In that regards, he said government had enacted anti-corruption laws and measures that would make a difference in addressing that problem.

“With the on-going global financial crisis, it is envisaged that the Sub-Saharan Africa would be adversely affected in the long-run if adequate steps are not taken to forestall the consequences. This can be achieved through effective policy measures,” he said.

Professor Akpan H. Ekpo, Director General of WAIFEM, said institute was established by the central banks of The Gambia, Ghana, Liberia, Nigeria and Sierra Leone in 1996 to build capacity for improved macroeconomic and financial management in the constituent member countries.

He said from 1997 to 2000, the Institute concentrated on customized short-term training which benefited 1,064 participants from the central banks, ministries of finance and planning, and other public sector agencies.

“The following period 2001 to 2005, marked the commencement of the donor-supported Capacity Building Programme (CBP) Phase I which entailed a paradigmatic shift to integrated capacity building which goes beyond training alone to include organizational and institutional aspects.

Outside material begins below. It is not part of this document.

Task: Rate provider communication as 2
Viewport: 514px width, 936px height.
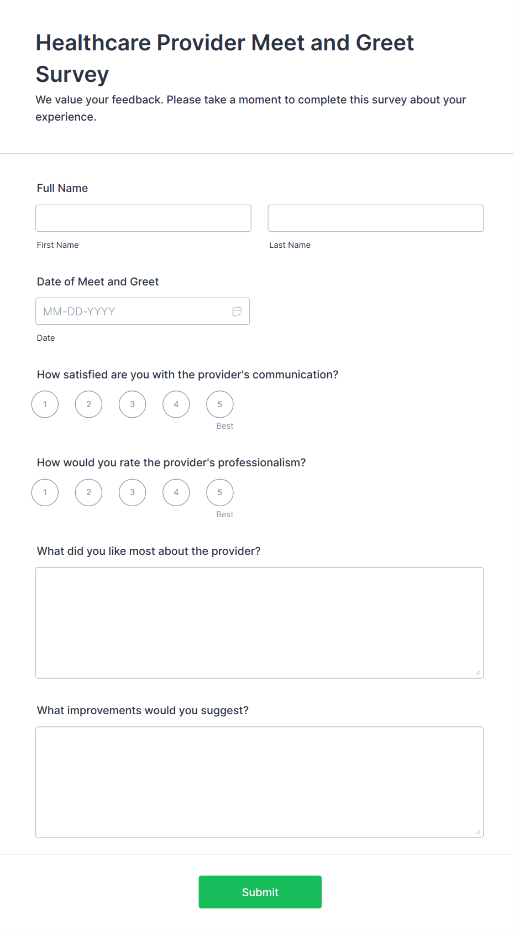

“At the end of 2005, the Institute executed 135 training programmes which benefited 3,759 participants from the Institute’s traditional clientele in West Africa and beyond to include participants from other regions in Africa, Europe and Latin America,” he added.

Prof. Ekpo said WAIFEM, determined to consolidate the gains of the first phase and promote good governance and international best practices in macroeconomic management for rapid economic growth and development in the sub-region, had commenced the CBP phase II for the period 2006 to 2009.

He said so far, WAIFEM had successfully executed over 200 activities for the benefit of more than 10,000 participants including ministers, governors of central banks, public and private sector middle/executive officials, legislators, practitioners in the media and university lecturers.